### [Recorded data]
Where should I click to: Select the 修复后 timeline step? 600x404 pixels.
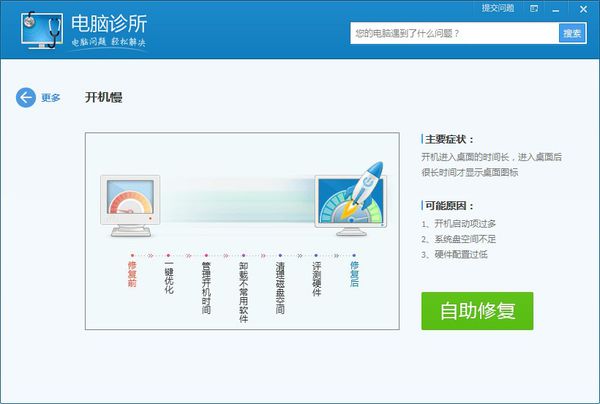354,274
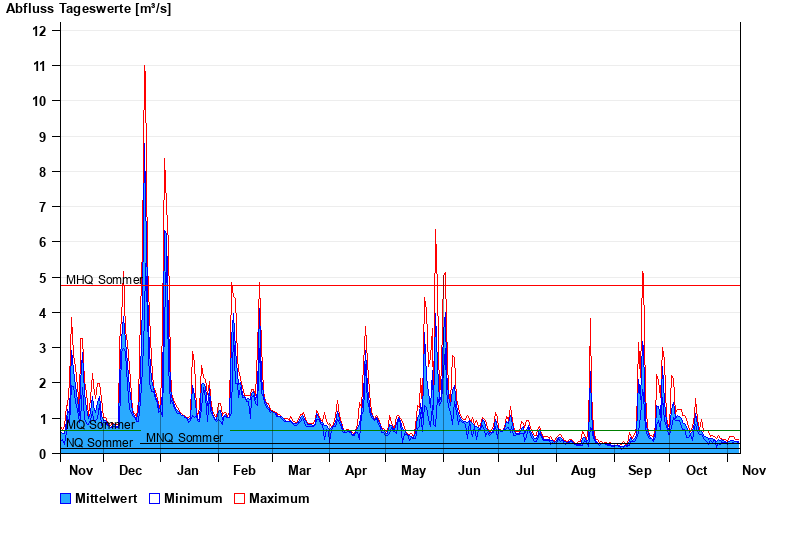Click the blue Mittelwert legend swatch
Viewport: 800px width, 550px height.
point(66,499)
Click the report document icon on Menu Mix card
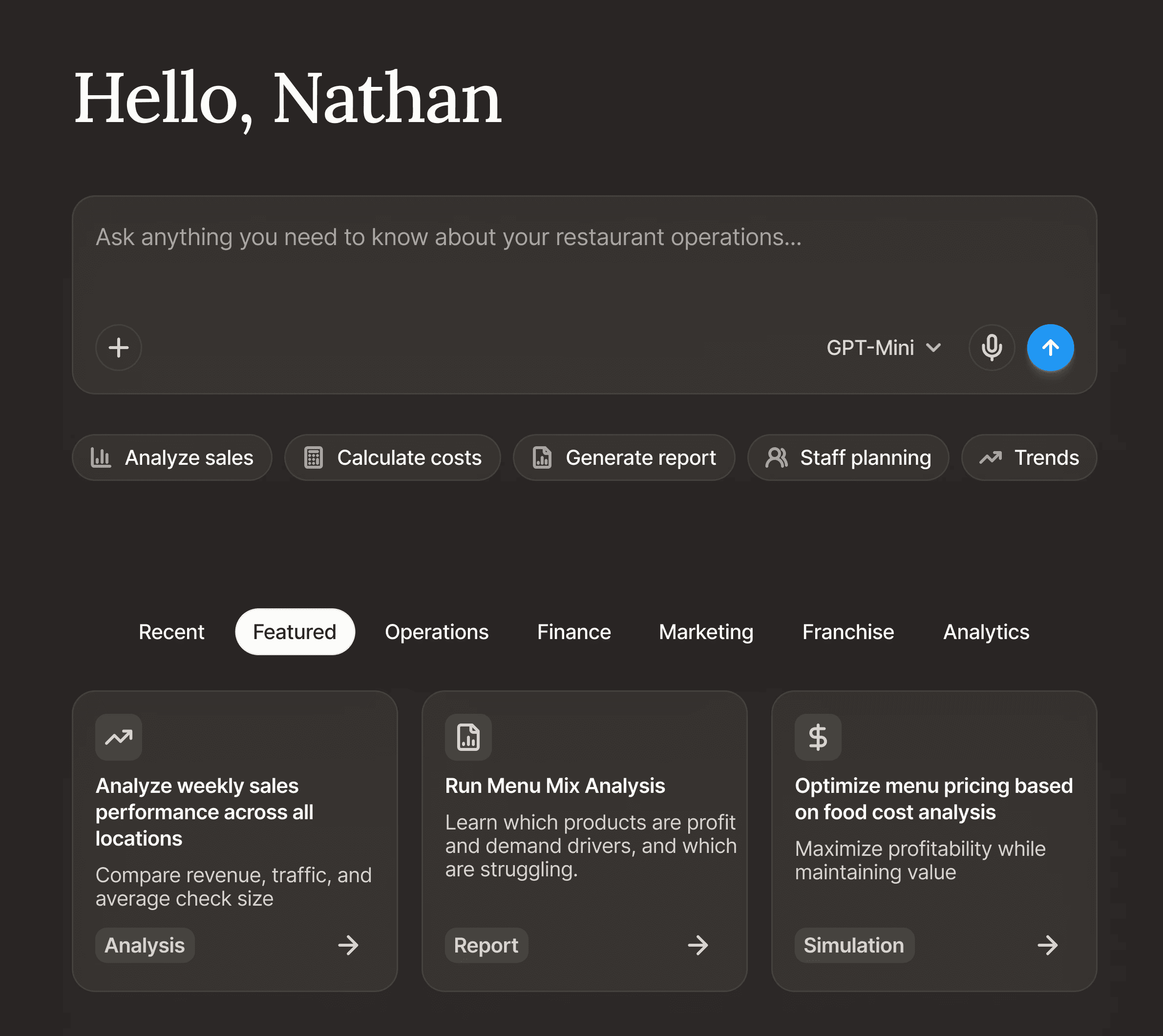Viewport: 1163px width, 1036px height. point(468,737)
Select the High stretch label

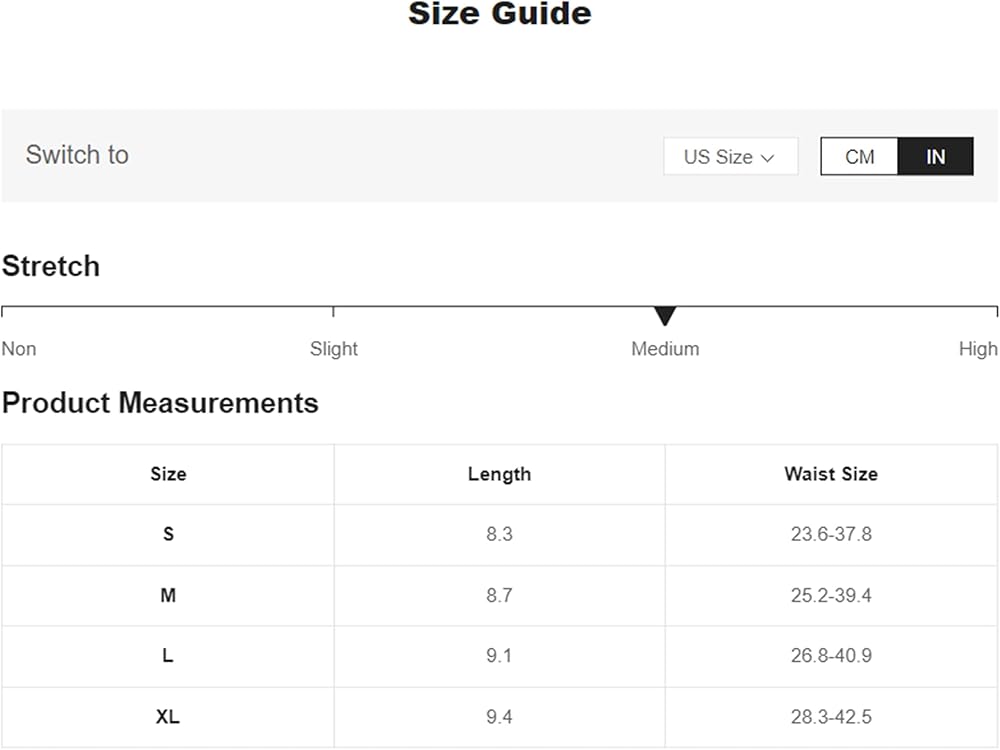point(977,349)

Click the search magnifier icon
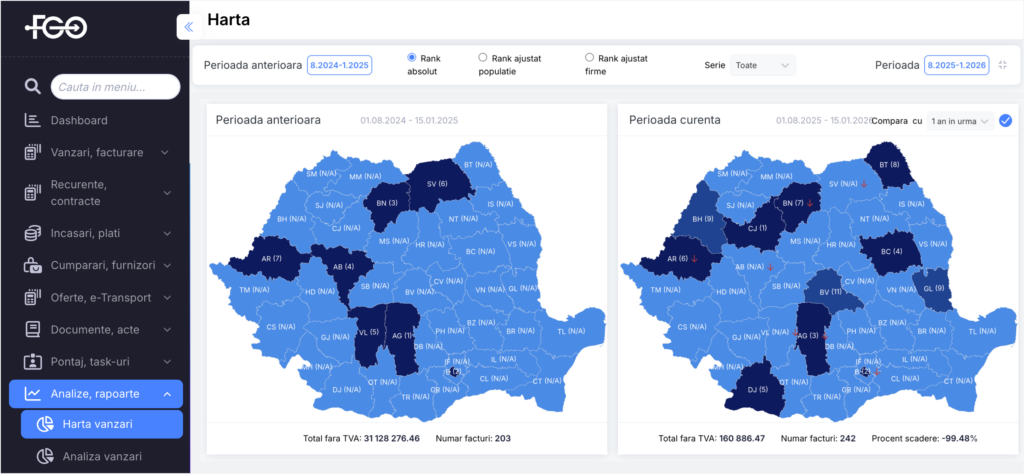(32, 88)
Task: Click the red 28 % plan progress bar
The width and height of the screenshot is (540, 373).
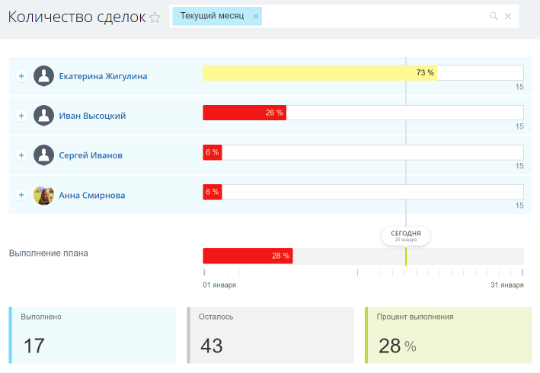Action: pos(248,256)
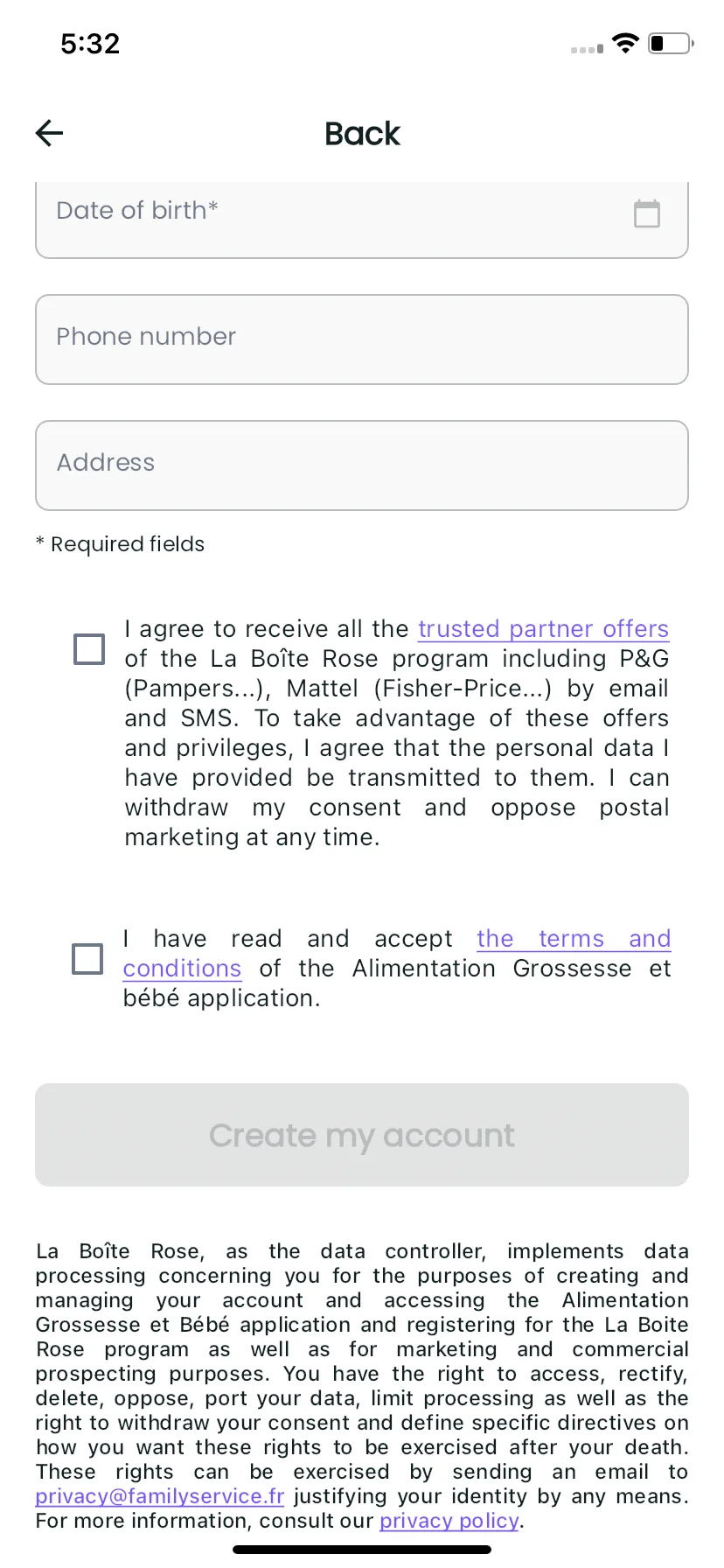Tap the Required fields note

120,544
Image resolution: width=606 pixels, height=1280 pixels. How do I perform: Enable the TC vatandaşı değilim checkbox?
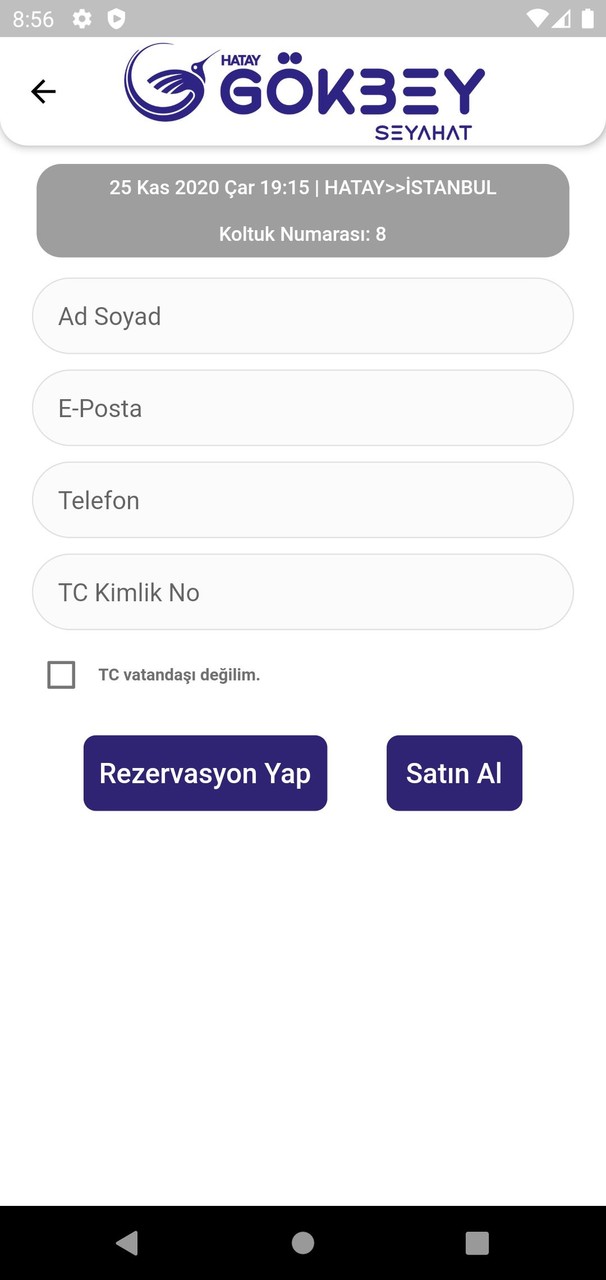pos(61,674)
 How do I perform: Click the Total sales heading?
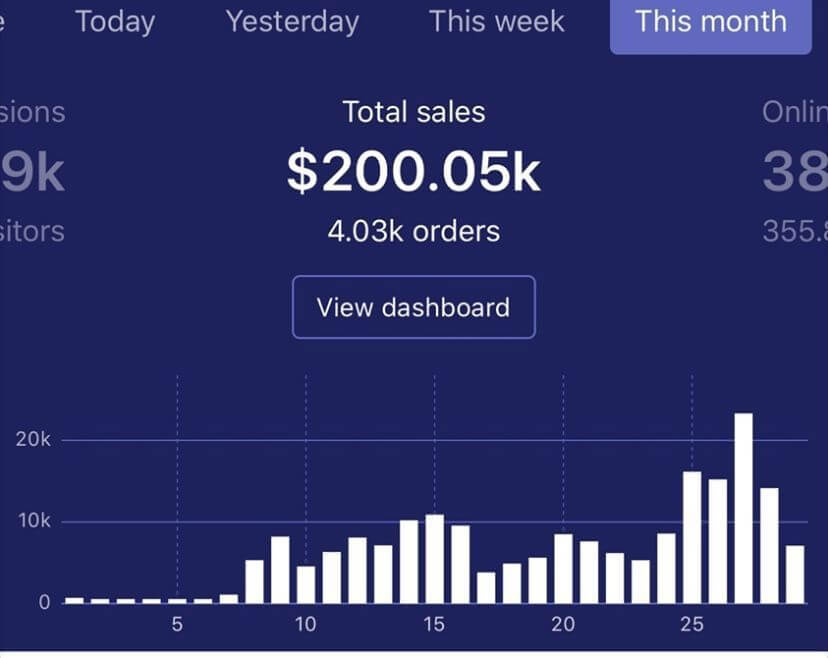(413, 111)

### [Problem statement]
Transcribe the data exactly and leave no picture in the copy.

### [Solution to this problem]
Where should I click to: Select the 修复后 timeline step? 600x404 pixels.
354,274
Click the blue Mittelwert legend swatch
Viewport: 800px width, 550px height.
point(66,499)
Click the report document icon on Menu Mix card
Viewport: 1163px width, 1036px height. point(468,737)
Select the High stretch label

point(977,349)

Click the search magnifier icon
(32, 88)
Task: Click the red 28 % plan progress bar
The width and height of the screenshot is (540, 373).
Action: pos(248,256)
Tap the Required fields note

120,544
Image resolution: width=606 pixels, height=1280 pixels. How do I perform: Enable the TC vatandaşı değilim checkbox?
pos(61,674)
 How do I perform: Click the Total sales heading?
(413, 111)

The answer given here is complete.